Work order -
Retype the lines below without changing anything in them.

Data for review -
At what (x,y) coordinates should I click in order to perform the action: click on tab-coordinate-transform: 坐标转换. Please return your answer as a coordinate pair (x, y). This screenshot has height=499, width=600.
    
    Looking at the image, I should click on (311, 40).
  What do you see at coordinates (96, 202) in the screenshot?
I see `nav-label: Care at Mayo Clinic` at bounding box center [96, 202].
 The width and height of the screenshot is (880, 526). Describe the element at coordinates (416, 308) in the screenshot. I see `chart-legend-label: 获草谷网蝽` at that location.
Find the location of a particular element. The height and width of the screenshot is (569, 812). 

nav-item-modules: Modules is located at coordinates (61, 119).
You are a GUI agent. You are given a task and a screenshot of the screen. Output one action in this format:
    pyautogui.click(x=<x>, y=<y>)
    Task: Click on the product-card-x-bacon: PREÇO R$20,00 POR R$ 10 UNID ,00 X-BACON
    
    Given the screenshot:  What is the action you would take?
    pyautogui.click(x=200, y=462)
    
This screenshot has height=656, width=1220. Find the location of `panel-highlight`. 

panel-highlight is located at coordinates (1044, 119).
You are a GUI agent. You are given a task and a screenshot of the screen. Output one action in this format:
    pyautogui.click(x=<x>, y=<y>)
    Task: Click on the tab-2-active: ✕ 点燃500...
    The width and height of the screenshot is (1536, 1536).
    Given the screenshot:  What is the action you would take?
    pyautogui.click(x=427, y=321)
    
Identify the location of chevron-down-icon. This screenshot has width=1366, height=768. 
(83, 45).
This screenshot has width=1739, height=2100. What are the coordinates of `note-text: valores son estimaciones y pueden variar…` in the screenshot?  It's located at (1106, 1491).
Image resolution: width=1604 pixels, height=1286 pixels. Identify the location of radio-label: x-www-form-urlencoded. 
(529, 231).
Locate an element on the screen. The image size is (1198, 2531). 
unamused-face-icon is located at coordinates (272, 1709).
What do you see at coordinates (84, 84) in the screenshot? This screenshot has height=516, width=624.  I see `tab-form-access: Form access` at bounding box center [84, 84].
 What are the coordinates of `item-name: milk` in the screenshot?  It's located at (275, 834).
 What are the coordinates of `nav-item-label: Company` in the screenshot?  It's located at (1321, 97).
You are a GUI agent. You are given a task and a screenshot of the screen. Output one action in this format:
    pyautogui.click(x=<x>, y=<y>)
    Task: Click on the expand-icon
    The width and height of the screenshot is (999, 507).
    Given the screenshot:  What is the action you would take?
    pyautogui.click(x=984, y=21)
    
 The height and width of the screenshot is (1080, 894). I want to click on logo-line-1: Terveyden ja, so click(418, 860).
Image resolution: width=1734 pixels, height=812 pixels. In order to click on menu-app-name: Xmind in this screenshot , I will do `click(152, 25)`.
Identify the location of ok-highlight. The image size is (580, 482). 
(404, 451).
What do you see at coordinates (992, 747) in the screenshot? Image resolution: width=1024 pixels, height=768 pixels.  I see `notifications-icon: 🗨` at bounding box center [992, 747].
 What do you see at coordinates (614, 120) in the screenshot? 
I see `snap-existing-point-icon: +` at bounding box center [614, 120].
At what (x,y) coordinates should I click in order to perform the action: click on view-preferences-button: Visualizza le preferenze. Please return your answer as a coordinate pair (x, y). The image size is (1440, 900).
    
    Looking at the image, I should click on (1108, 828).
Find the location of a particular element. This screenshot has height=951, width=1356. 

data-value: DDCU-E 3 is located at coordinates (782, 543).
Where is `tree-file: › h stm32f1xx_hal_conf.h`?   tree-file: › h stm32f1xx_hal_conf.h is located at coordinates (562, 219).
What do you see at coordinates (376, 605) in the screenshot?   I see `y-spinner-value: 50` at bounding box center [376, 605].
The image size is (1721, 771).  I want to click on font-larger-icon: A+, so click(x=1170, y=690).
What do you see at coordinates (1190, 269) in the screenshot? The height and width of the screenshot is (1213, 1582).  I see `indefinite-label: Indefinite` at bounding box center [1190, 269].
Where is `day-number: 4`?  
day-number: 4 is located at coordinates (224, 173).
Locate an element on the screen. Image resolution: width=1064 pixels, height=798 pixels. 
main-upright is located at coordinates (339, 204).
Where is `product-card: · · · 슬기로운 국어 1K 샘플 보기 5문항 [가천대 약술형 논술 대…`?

Exercise output -
At what (x,y) coordinates should I click in order to perform the action: click on tab-coordinate-transform: 坐标转换. Please return your answer as a coordinate pair (x, y). This screenshot has height=499, width=600.
    
    Looking at the image, I should click on (311, 40).
  What do you see at coordinates (96, 202) in the screenshot?
I see `nav-label: Care at Mayo Clinic` at bounding box center [96, 202].
 The width and height of the screenshot is (880, 526). Describe the element at coordinates (416, 308) in the screenshot. I see `chart-legend-label: 获草谷网蝽` at that location.
Find the location of a particular element. The height and width of the screenshot is (569, 812). 

nav-item-modules: Modules is located at coordinates (61, 119).
You are a GUI agent. You are given a task and a screenshot of the screen. Output one action in this format:
    pyautogui.click(x=<x>, y=<y>)
    Task: Click on the product-card-x-bacon: PREÇO R$20,00 POR R$ 10 UNID ,00 X-BACON
    
    Given the screenshot:  What is the action you would take?
    pyautogui.click(x=200, y=462)
    
This screenshot has height=656, width=1220. Find the location of `panel-highlight`. 

panel-highlight is located at coordinates (1044, 119).
You are a GUI agent. You are given a task and a screenshot of the screen. Output one action in this format:
    pyautogui.click(x=<x>, y=<y>)
    Task: Click on the tab-2-active: ✕ 点燃500...
    The width and height of the screenshot is (1536, 1536).
    Given the screenshot:  What is the action you would take?
    pyautogui.click(x=427, y=321)
    
Identify the location of chevron-down-icon. This screenshot has width=1366, height=768. 
(83, 45).
This screenshot has width=1739, height=2100. What are the coordinates of `note-text: valores son estimaciones y pueden variar…` in the screenshot?  It's located at (1106, 1491).
Image resolution: width=1604 pixels, height=1286 pixels. Identify the location of radio-label: x-www-form-urlencoded. 
(529, 231).
Locate an element on the screen. The image size is (1198, 2531). 
unamused-face-icon is located at coordinates (272, 1709).
What do you see at coordinates (84, 84) in the screenshot? This screenshot has height=516, width=624.  I see `tab-form-access: Form access` at bounding box center [84, 84].
 What are the coordinates of `item-name: milk` in the screenshot?  It's located at (275, 834).
 What are the coordinates of `nav-item-label: Company` in the screenshot?  It's located at (1321, 97).
You are a GUI agent. You are given a task and a screenshot of the screen. Output one action in this format:
    pyautogui.click(x=<x>, y=<y>)
    Task: Click on the expand-icon
    The width and height of the screenshot is (999, 507).
    Given the screenshot:  What is the action you would take?
    pyautogui.click(x=984, y=21)
    
 The height and width of the screenshot is (1080, 894). I want to click on logo-line-1: Terveyden ja, so click(418, 860).
Image resolution: width=1734 pixels, height=812 pixels. In order to click on menu-app-name: Xmind in this screenshot , I will do `click(152, 25)`.
Identify the location of ok-highlight. The image size is (580, 482). 
(404, 451).
What do you see at coordinates (992, 747) in the screenshot? Image resolution: width=1024 pixels, height=768 pixels.  I see `notifications-icon: 🗨` at bounding box center [992, 747].
 What do you see at coordinates (614, 120) in the screenshot? 
I see `snap-existing-point-icon: +` at bounding box center [614, 120].
At what (x,y) coordinates should I click in order to perform the action: click on view-preferences-button: Visualizza le preferenze. Please return your answer as a coordinate pair (x, y). The image size is (1440, 900).
    
    Looking at the image, I should click on (1108, 828).
Find the location of a particular element. This screenshot has height=951, width=1356. 

data-value: DDCU-E 3 is located at coordinates (782, 543).
Where is `tree-file: › h stm32f1xx_hal_conf.h`?   tree-file: › h stm32f1xx_hal_conf.h is located at coordinates (562, 219).
What do you see at coordinates (376, 605) in the screenshot?   I see `y-spinner-value: 50` at bounding box center [376, 605].
The image size is (1721, 771).  I want to click on font-larger-icon: A+, so click(x=1170, y=690).
What do you see at coordinates (1190, 269) in the screenshot? The height and width of the screenshot is (1213, 1582).  I see `indefinite-label: Indefinite` at bounding box center [1190, 269].
Where is `day-number: 4`?  
day-number: 4 is located at coordinates (224, 173).
Locate an element on the screen. Image resolution: width=1064 pixels, height=798 pixels. 
main-upright is located at coordinates (339, 204).
Where is `product-card: · · · 슬기로운 국어 1K 샘플 보기 5문항 [가천대 약술형 논술 대…`?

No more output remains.